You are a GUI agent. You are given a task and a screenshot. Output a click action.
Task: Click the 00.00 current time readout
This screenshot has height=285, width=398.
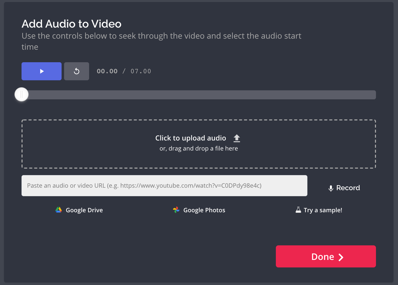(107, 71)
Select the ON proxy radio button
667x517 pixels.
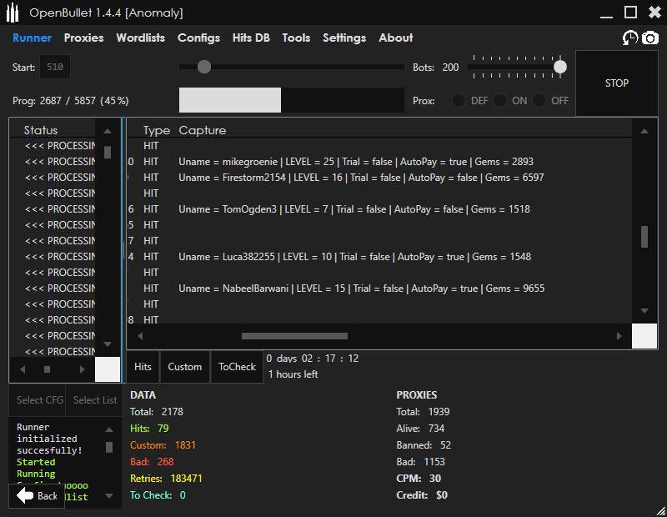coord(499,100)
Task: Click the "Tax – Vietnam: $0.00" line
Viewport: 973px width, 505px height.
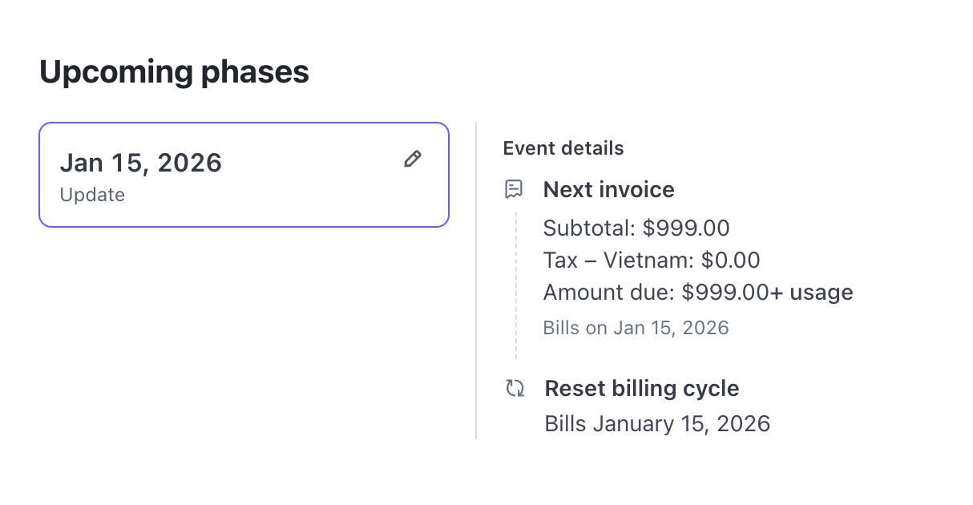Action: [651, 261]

— About this task —
Nothing but the lines from the line with "Select the ON proxy radio button" through the end of the listing should appear in the answer, each duplicated exactly, without pictures.

— Result of this task —
Select the ON proxy radio button
667x517 pixels.
coord(499,100)
Task: Click the "Tax – Vietnam: $0.00" line
Viewport: 973px width, 505px height.
Action: [651, 261]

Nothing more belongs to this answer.